(Records from a collection)

####################

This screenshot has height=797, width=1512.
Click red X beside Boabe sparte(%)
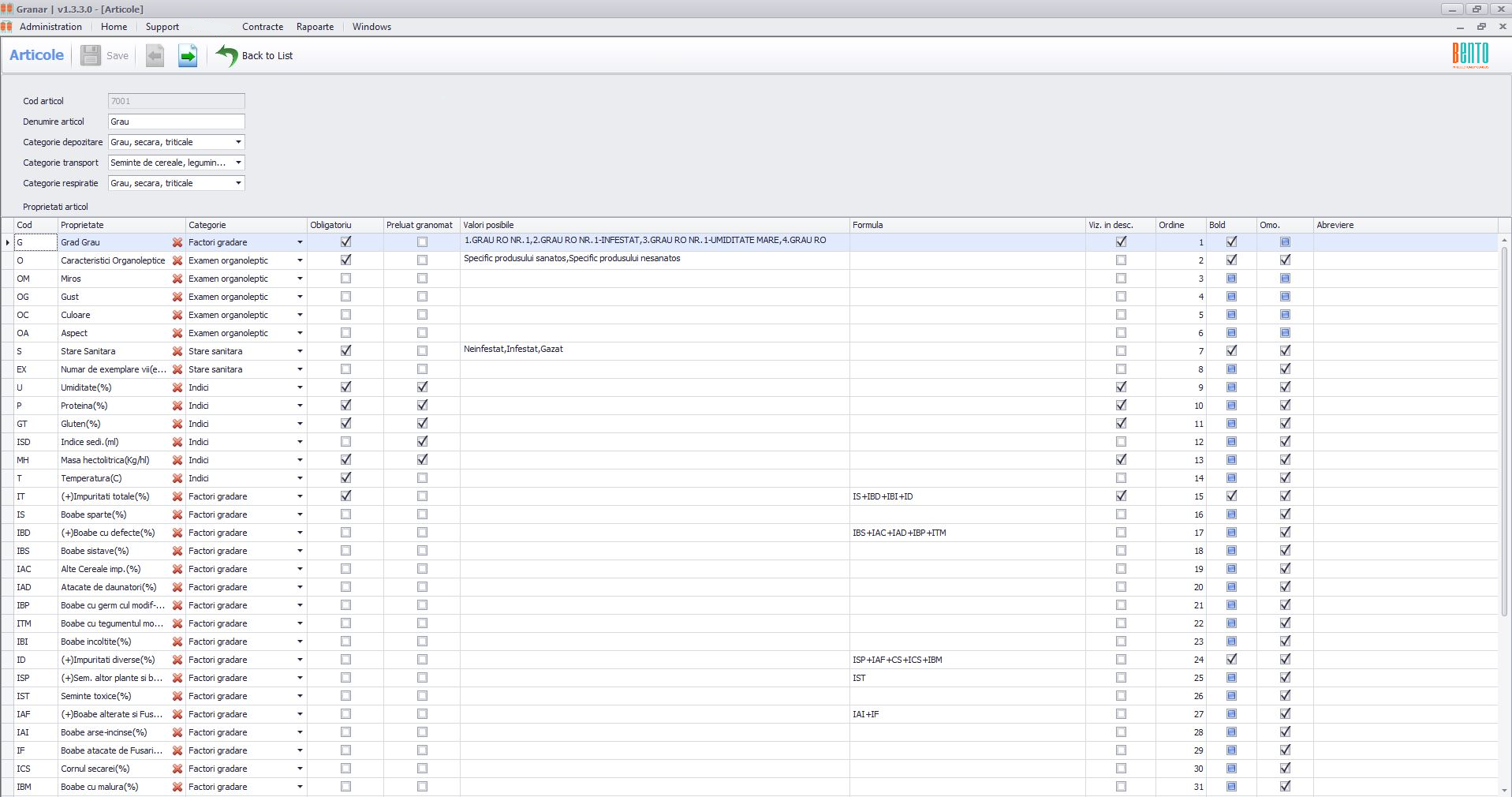point(177,514)
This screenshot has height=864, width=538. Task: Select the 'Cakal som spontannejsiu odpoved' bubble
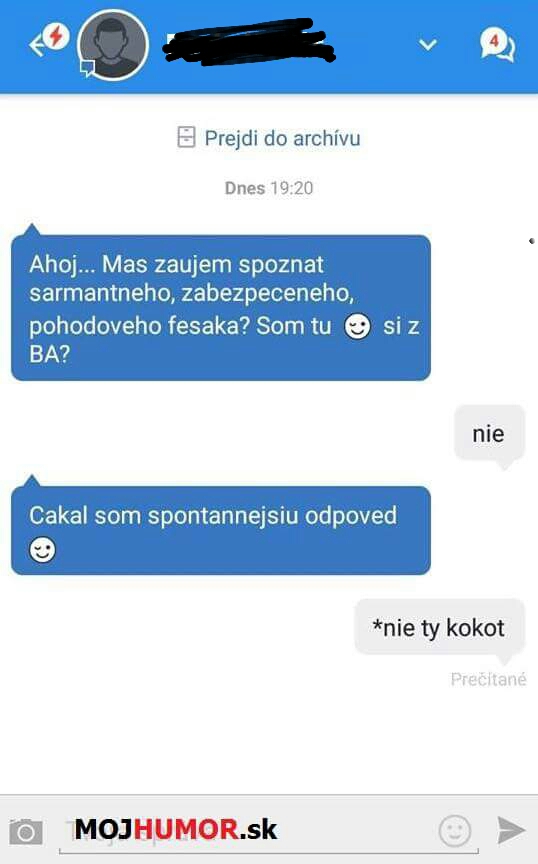click(x=220, y=530)
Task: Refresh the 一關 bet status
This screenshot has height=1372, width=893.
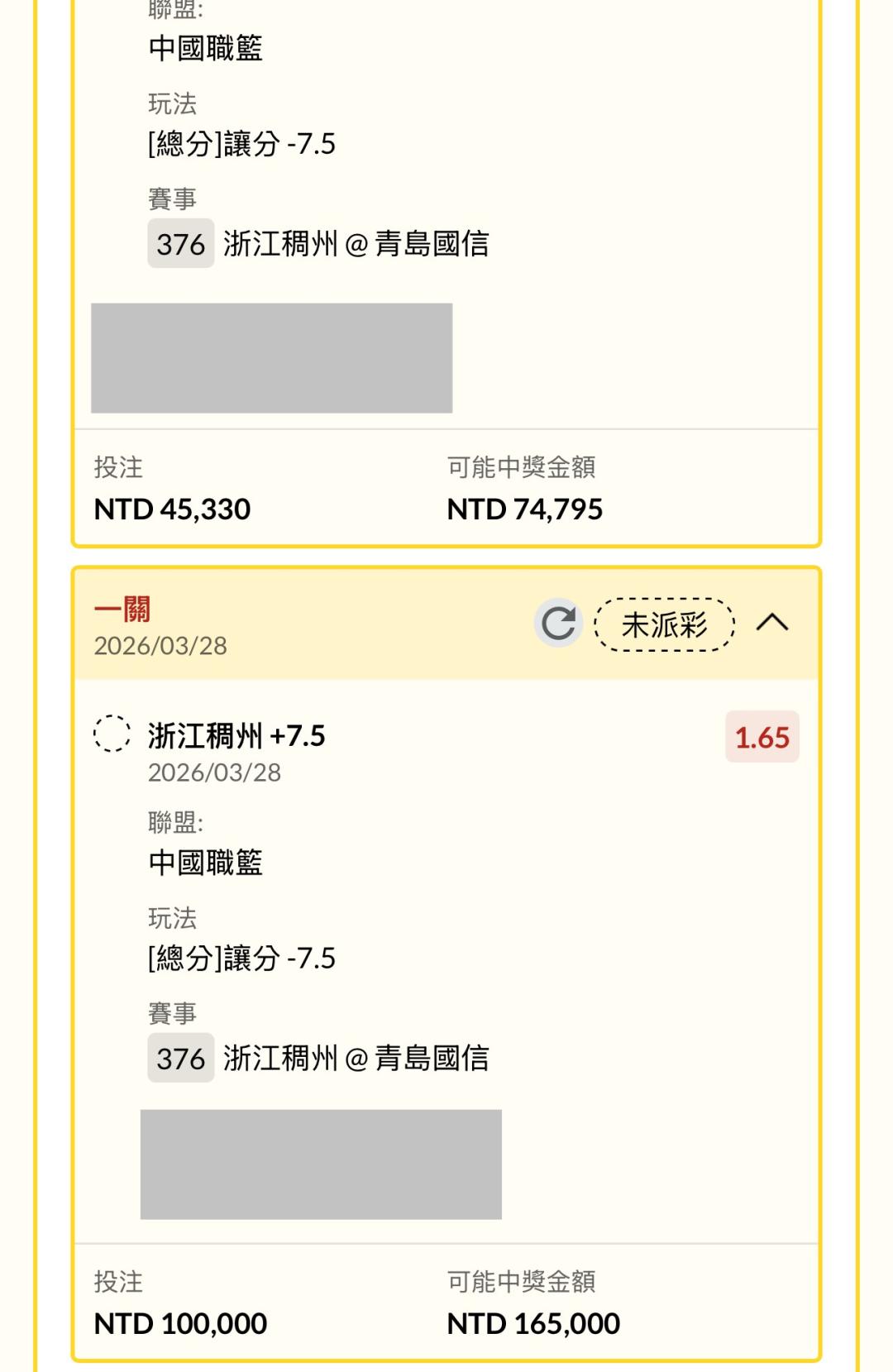Action: click(x=558, y=623)
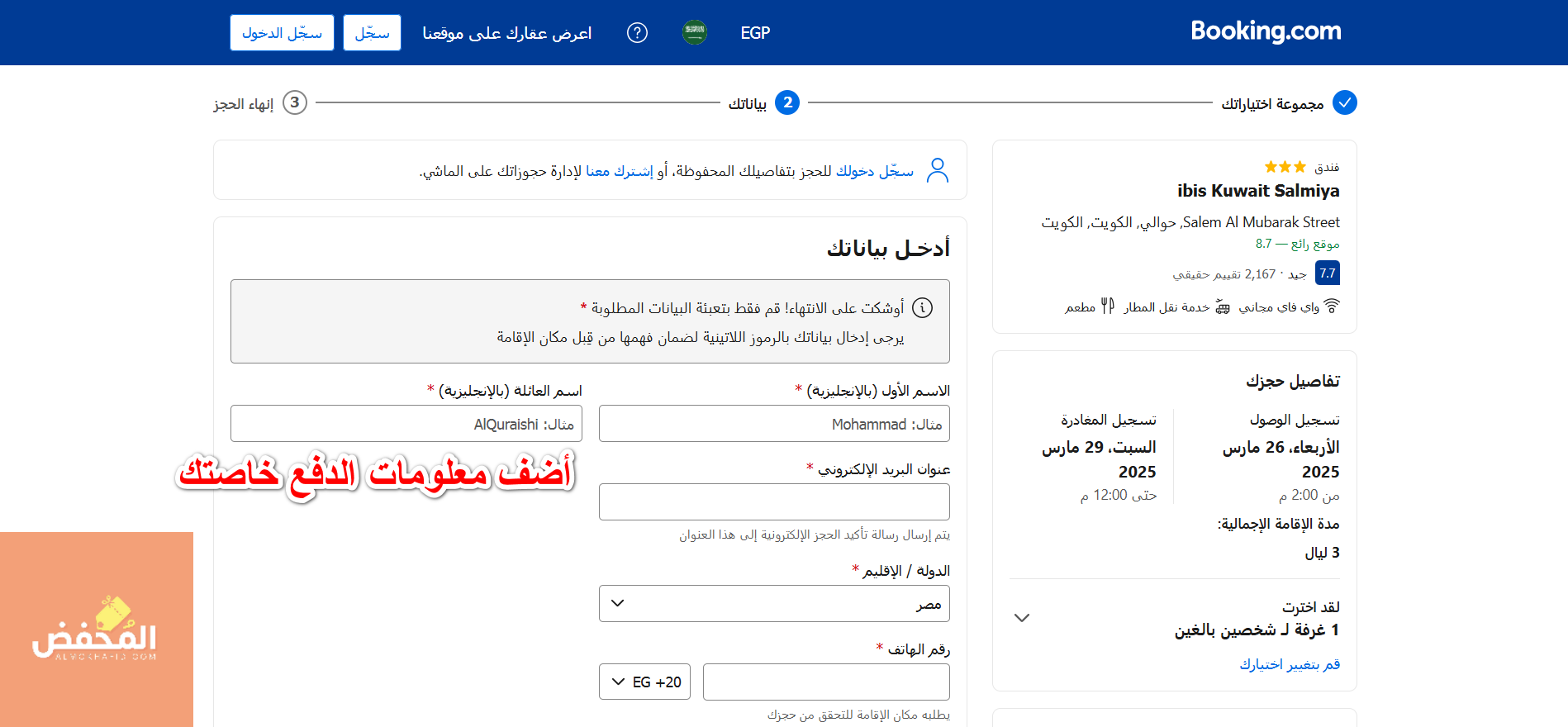
Task: Click into the email address field
Action: 774,502
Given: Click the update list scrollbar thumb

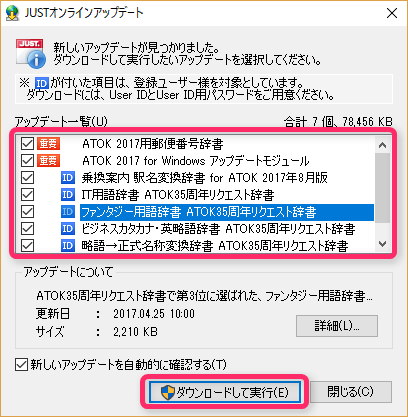Looking at the screenshot, I should point(382,188).
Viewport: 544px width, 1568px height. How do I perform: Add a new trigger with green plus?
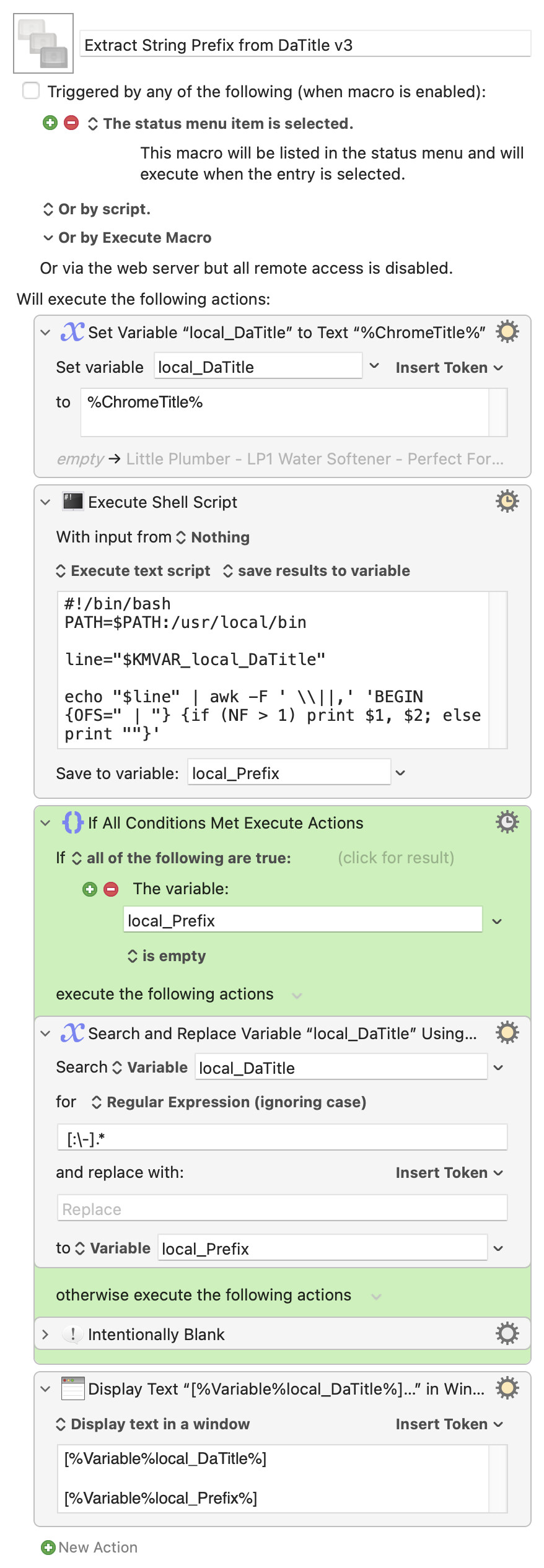click(50, 123)
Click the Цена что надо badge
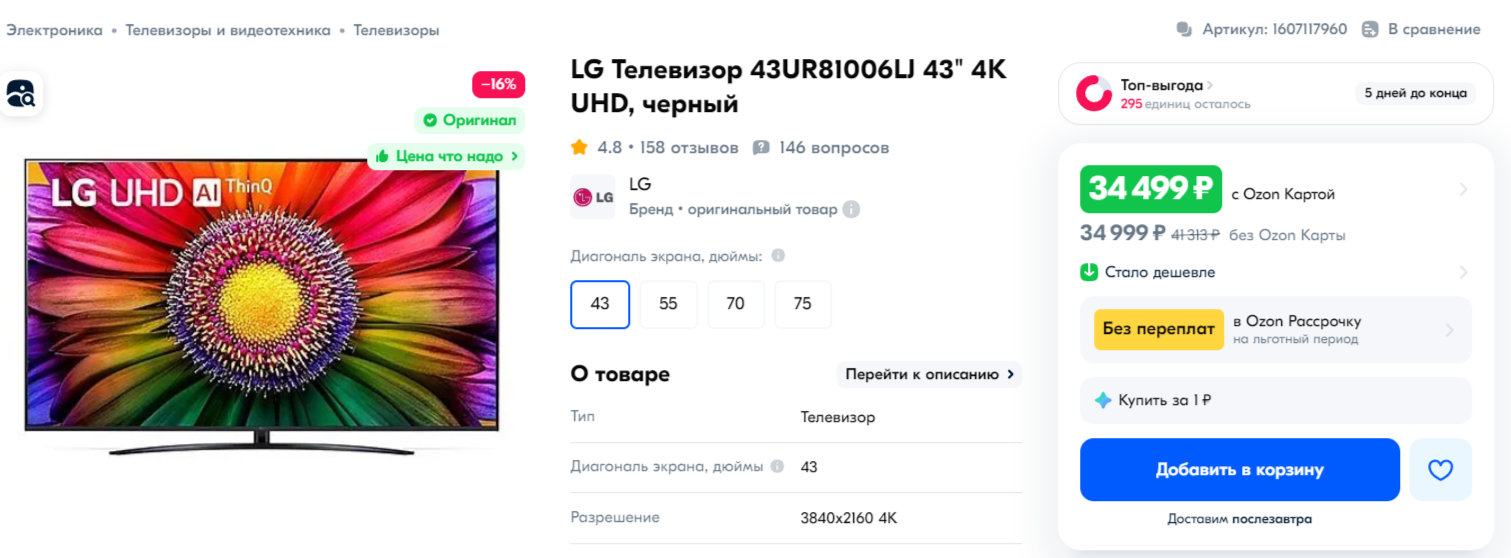The image size is (1511, 558). point(446,156)
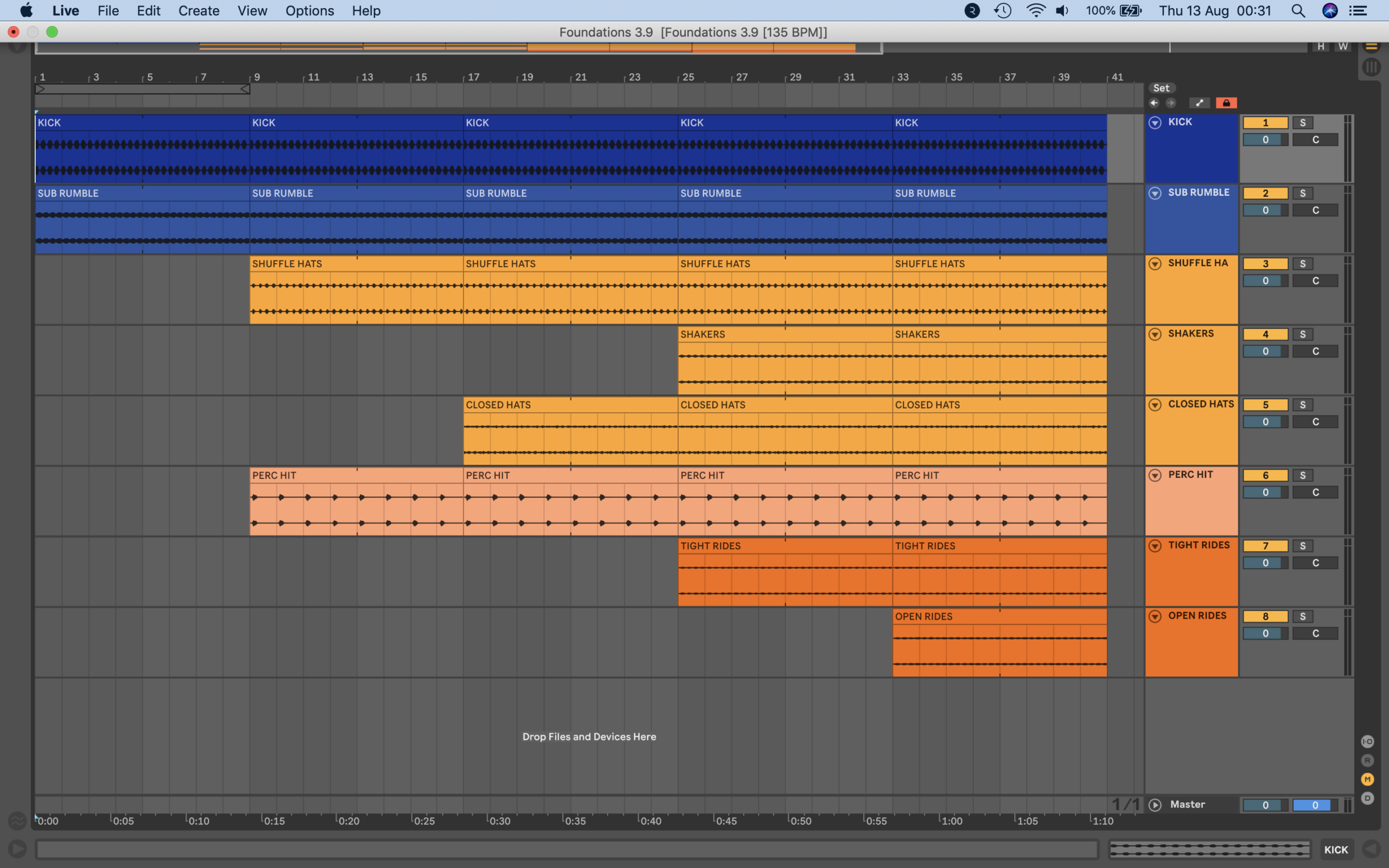Show the Returns section with R button
The image size is (1389, 868).
click(1368, 761)
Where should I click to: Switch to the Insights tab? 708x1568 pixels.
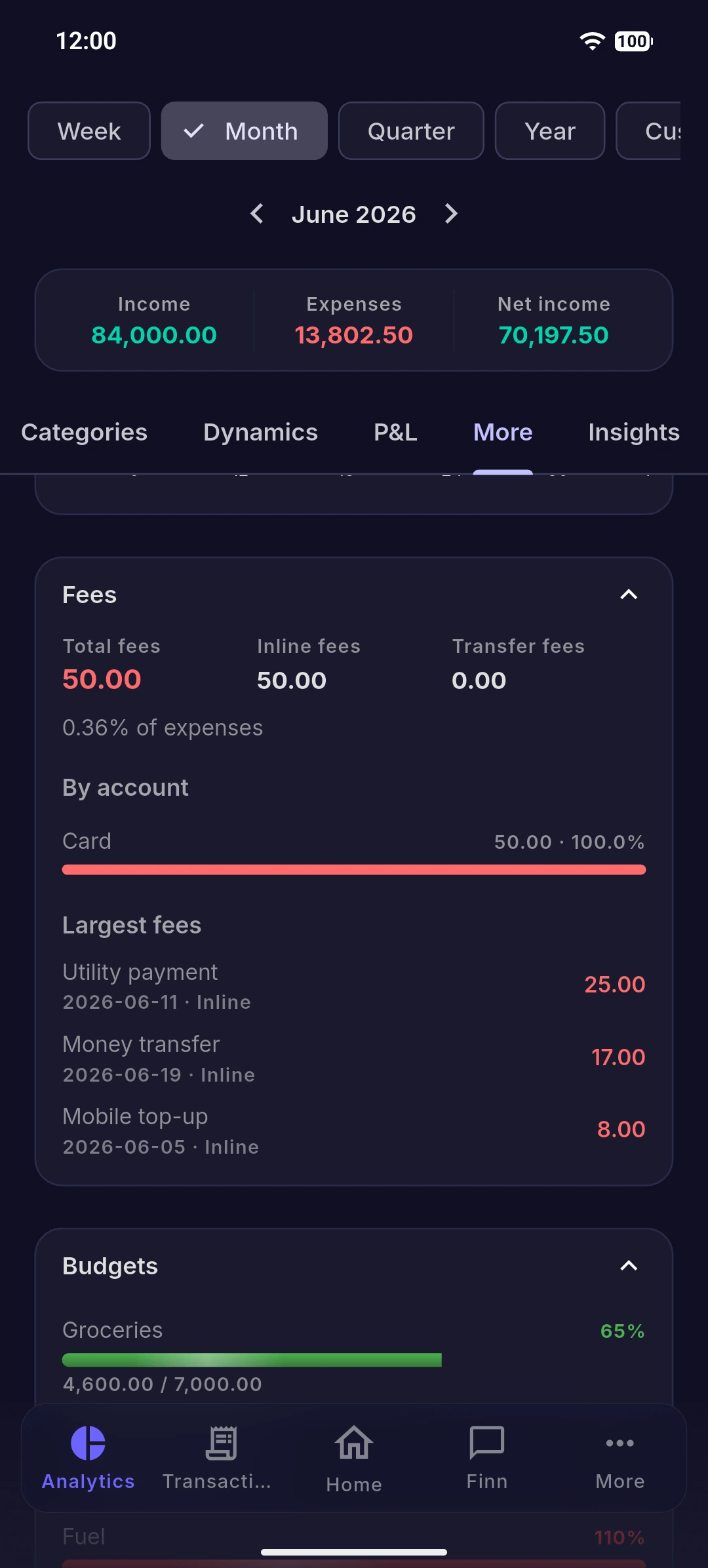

####################

Work task =
Copy the final stretch of the entries exactly: the line containing "Click the Цена что надо badge" and every line after it through the last. Include no pictures and nothing more.

Answer to the exercise =
Click the Цена что надо badge
The image size is (1511, 558). point(446,156)
Show the Returns section with R button
The image size is (1389, 868).
click(1368, 761)
Where should I click to: Switch to the Insights tab? 708x1568 pixels.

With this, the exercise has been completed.